Supplied material section start

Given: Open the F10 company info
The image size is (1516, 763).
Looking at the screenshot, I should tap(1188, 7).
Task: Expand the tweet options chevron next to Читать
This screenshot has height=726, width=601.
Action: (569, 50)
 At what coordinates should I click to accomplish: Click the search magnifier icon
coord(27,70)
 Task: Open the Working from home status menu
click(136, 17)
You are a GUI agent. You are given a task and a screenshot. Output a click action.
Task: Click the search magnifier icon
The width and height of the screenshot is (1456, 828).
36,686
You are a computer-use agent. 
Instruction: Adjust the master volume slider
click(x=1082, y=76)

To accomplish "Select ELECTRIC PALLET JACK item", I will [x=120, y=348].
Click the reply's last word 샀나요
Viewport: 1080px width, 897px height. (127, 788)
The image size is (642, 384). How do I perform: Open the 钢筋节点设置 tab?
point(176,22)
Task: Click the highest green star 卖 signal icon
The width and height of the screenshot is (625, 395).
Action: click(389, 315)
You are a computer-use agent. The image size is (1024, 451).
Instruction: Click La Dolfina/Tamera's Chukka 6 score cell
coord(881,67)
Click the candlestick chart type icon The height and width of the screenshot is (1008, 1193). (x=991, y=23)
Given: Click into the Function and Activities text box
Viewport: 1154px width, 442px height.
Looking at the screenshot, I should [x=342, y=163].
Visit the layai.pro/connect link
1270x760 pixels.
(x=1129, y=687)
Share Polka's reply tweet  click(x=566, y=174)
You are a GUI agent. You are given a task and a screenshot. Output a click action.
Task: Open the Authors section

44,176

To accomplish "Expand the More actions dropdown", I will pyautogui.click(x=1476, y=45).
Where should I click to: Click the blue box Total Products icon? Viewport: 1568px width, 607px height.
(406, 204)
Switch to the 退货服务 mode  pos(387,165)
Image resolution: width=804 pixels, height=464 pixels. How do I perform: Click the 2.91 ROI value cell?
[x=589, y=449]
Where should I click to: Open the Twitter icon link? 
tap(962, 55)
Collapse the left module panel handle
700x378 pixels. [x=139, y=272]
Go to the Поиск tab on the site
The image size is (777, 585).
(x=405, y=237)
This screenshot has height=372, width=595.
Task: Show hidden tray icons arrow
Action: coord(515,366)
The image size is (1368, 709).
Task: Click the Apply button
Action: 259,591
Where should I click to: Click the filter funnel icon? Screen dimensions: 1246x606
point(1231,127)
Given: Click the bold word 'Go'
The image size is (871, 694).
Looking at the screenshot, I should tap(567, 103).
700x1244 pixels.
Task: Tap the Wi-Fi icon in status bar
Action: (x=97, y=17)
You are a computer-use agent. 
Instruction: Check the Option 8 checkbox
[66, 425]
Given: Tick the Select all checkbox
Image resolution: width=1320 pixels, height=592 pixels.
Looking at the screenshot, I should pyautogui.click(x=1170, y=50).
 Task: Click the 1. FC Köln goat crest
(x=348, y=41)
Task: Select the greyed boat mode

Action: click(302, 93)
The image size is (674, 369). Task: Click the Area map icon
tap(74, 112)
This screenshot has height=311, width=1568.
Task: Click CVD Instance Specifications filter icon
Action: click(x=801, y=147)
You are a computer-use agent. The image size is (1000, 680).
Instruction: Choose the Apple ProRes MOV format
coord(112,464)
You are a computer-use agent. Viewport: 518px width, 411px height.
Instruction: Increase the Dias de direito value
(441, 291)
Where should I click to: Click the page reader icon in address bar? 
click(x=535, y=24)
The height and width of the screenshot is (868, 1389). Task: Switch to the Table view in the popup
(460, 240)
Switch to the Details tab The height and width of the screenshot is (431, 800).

Supplied material section end

### Your objective
Check the entries above line by line and return each one containing the word "will".

### Task solution
To accomplish "Select ELECTRIC PALLET JACK item", I will [x=120, y=348].
To accomplish "Expand the More actions dropdown", I will pyautogui.click(x=1476, y=45).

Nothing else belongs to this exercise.